Authors: Eric Brown
They
stepped cautiously through the arch and stopped to look upon a scene of
absolute destruction.
The
ship was a scattered mass of molten slag, white hot in places, trailing palls
of smoke like the pennants of a defeated army.
Hendry
looked among the debris for any sign of the wreckage of the smaller ship.
Carrelli
was staring up at the surface of the ziggurat, and smiling. Hendry followed her
gaze. The bronze edifice appeared pristine, untouched.
Kaluchek
gasped, released his hand and stepped forward.

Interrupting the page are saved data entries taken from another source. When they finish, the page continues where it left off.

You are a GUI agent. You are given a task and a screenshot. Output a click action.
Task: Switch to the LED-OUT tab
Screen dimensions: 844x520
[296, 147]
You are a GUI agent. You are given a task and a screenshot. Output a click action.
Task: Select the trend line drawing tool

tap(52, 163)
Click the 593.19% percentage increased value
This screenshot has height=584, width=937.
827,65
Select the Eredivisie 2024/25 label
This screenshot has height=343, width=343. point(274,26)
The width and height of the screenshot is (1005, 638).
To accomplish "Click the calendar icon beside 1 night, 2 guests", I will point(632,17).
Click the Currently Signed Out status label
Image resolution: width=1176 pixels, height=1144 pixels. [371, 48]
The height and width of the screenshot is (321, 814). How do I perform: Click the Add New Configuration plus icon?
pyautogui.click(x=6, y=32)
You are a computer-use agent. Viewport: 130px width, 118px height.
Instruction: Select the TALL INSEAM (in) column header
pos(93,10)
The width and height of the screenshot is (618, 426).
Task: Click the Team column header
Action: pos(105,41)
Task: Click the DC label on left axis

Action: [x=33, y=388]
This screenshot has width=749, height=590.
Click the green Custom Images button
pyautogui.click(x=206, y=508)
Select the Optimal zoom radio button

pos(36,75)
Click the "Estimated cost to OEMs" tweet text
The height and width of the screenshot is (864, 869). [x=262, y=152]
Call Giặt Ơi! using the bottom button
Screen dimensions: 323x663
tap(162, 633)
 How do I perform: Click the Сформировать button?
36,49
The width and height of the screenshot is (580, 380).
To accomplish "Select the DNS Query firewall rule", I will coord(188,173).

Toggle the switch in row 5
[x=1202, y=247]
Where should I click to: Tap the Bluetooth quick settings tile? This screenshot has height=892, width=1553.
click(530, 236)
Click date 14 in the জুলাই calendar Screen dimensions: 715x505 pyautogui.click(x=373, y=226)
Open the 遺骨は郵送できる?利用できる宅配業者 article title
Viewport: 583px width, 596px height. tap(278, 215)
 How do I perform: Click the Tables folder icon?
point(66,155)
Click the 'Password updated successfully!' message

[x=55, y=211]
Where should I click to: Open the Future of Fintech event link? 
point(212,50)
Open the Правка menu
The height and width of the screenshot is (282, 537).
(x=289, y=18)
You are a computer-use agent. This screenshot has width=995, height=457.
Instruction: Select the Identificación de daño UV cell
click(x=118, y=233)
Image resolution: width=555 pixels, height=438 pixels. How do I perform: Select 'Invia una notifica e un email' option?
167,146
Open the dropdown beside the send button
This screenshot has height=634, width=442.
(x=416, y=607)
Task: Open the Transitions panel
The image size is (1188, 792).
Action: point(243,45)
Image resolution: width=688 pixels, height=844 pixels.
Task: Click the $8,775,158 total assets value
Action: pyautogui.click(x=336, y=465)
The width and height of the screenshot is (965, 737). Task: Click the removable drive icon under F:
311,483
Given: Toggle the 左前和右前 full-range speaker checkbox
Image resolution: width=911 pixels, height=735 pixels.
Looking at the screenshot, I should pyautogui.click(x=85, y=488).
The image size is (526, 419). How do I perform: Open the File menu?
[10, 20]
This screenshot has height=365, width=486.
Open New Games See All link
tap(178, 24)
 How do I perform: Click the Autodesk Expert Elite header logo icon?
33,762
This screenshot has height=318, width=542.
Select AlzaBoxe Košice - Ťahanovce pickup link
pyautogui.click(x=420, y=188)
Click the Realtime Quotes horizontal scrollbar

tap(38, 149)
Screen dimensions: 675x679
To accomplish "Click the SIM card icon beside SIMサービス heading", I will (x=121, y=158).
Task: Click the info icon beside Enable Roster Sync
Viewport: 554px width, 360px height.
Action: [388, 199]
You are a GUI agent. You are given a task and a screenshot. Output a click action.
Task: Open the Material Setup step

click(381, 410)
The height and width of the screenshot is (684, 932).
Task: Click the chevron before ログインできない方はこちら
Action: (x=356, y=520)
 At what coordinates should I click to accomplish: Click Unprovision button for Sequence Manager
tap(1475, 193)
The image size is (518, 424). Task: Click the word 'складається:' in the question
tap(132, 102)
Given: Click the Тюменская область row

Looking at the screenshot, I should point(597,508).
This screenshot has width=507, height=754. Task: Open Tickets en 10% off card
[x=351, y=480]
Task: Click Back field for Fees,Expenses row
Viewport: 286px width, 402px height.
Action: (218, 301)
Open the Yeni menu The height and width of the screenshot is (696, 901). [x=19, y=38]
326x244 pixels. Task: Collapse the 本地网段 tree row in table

Hendry stared through the
drifting smoke, to the plain beyond the wreckage.
There,
sitting on the grass with its nose-cone excoriated by the explosions, was the
golden ship. As he watched, filled with an odd euphoria, the ramp opened and
Friday Olembe staggered out. He slumped onto the ramp, his back against the
entrance, and just about managed to lift a hand in greeting.
Kaluchek
turned to Hendry. “Joe, I’ve got to tell him. Apologise, okay?”
He
smiled, and touched her cheek. He watched her turn and walk away. She paused
before the wreckage of the Church ship, then gazed through the rising smoke
towards Friday Olembe, who was climbing to his feet. She set off again, around
the debris, to make her necessary and long delayed reparations.
Hendry
sat down, his back against the warm bronze of the ziggurat, next to Carrelli,
Ehrin and Sereth. Through the smoke drifting from the wreckage, he watched the
two small, human figures face each other. Seconds elapsed. They were speaking.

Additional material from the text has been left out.